Suspiro de leve e abro a porta para o homem grisalho que me encarava com olhos gentis.

— Sua mãe me disse que vocês brigaram... — ele disse relutante— E que você se trancou no quarto desde então.

— É claro que eu me tranquei, não quis continuar na sala e obrigar que ela visse a decepção que ela criou o resto do dia— disse de forma sarcástica e quase rindo — Acredite, ela foi bem enfática nesse aspecto.

— Você sabe que ela não queria ter dito isso— ele disse tentando tirar a parcela de culpa de sua esposa— E você sabe que não deveria ter ficado de detenção— ele diz com um tom de repreensão e se senta na cama— Ela tem razão de ter ficado irritada com você.

— Não pai, ela não tem. — Eu digo de forma dura— Eu sempre faço tudo direito, tudo. Só cheguei em casa bêbada uma vez, e eu tenho 17 anos, nunca usei drogas, eu já tenho carta da aprovação de três Universidades muito boas, e duas delas com bolsas de estudo muito boas. E eu perco o foco durante cinco minutos, em uma aula, e pego a minha primeira detenção em quatro anos, e eu simplesmente viro um monstro?! Eu acho que não! — digo já em pé e andando pelo quarto— E tem mais, ela ainda se sente no direito de reclamar de qualquer coisa da minha vida sendo que ela não fez e nem faz nada para mim. Vocês só trabalham e fingem que se importam de verdade— ele me olha como se eu tivesse acabado de arrancar seu coração do peito e destruído, bem na sua frente.
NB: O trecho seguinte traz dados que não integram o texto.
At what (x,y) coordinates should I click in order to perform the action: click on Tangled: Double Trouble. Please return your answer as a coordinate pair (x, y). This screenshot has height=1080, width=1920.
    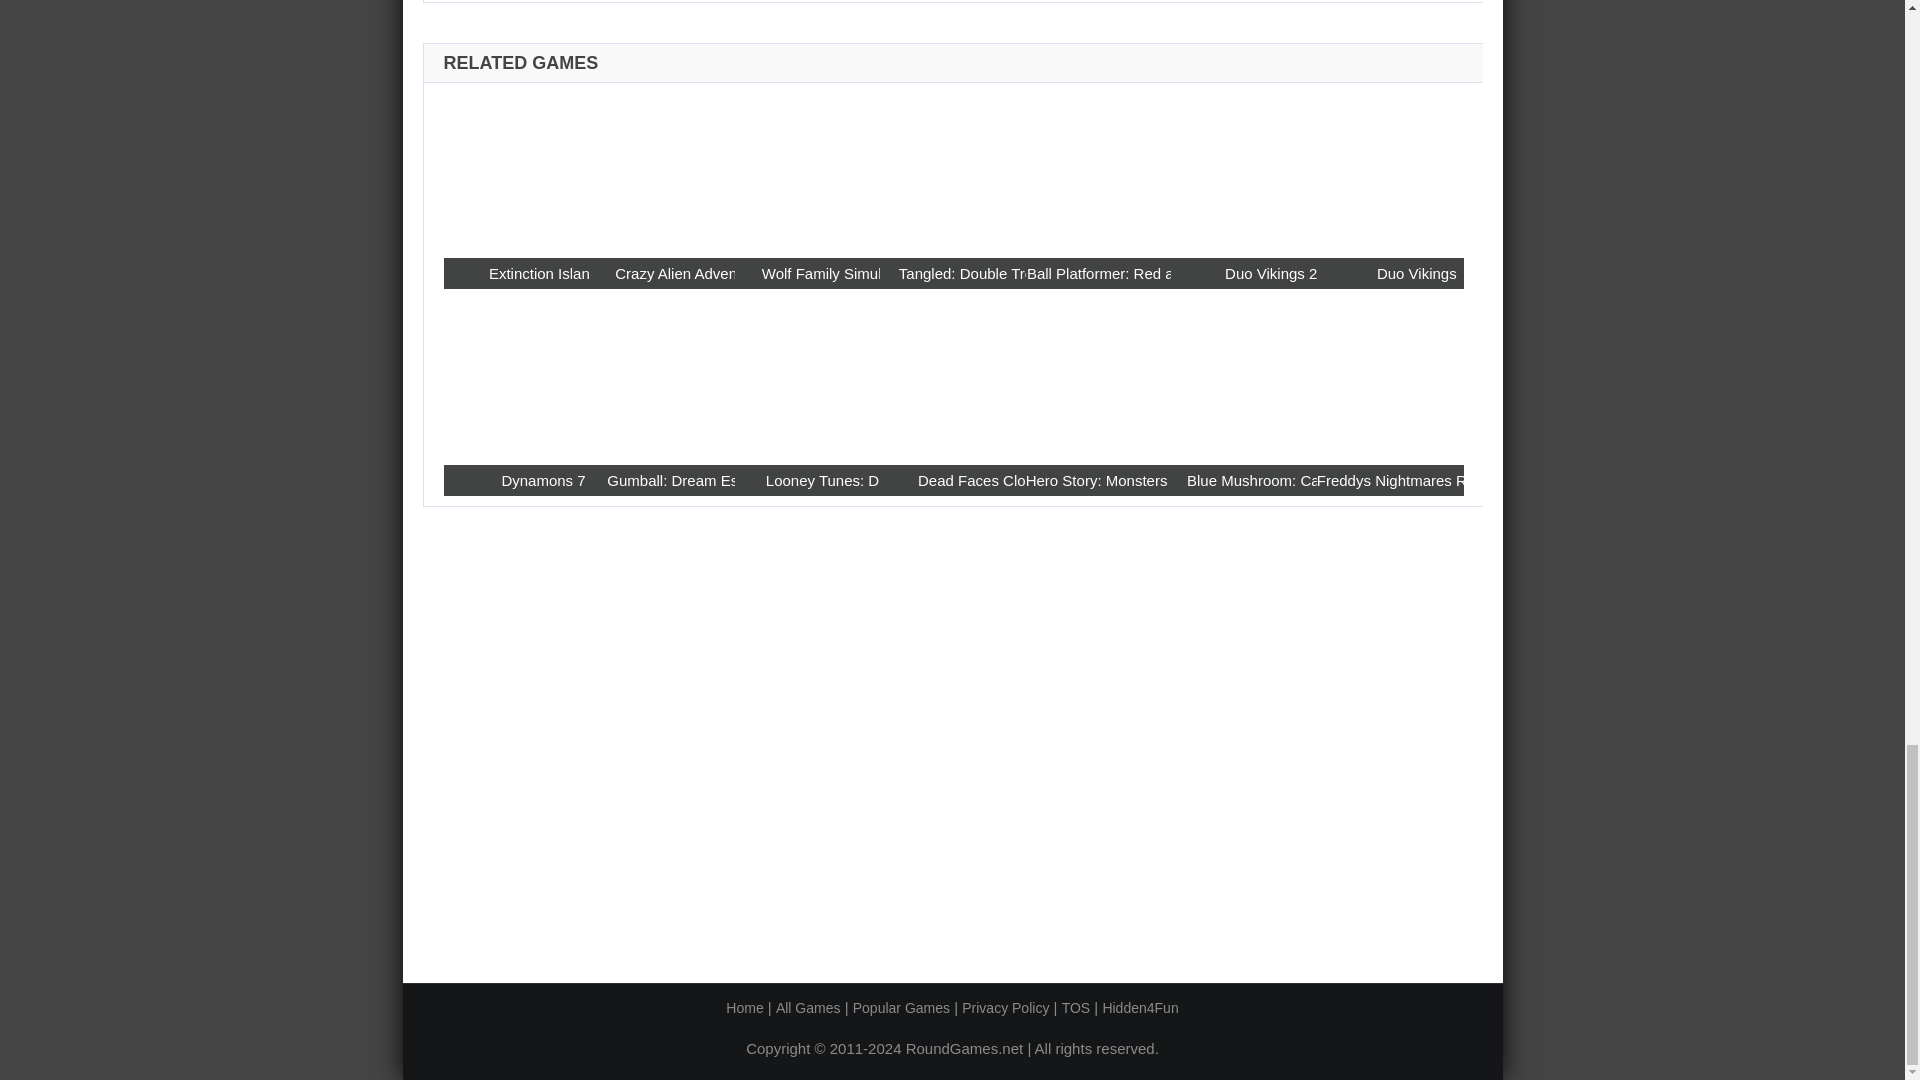
    Looking at the image, I should click on (952, 169).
— Aurora, nós te amamos, não é porque não podemos estar aqui o tempo todo, que significa que não ligamos para você ou algo do tipo.

— Eu sei que vocês me amam. Eu amo vocês, mas não significa que vocês não passam a maior parte do tempo trabalhando, e quando não estão fazendo isso, estão fazendo alguma outra coisa que nunca inclui os três. Eu sei que vocês ainda tinham muito o que viver e fazer quando mamãe ficou grávida, e que tentam fazer essas coisas agora, eu realmente entendo, mas isso meio que tira um pouco do direito de vocês simplesmente decidirem se importar ou fazer alguma coisa como me colocar de castigo, por qualquer motivo que seja, até mesmo um sermão.

— Filha... — ele fica sem palavras e eu já compreendo tudo, ele não sabe o que dizer porque realmente não tem.

— Pai, você pode por favor sair, eu ainda tenho que arrumar as coisas para amanhã— falo abrindo a porta para ele.

Meu pai suspira e sai, não dou tempo dele falar mais nada, e fecho a porta assim que ele sai.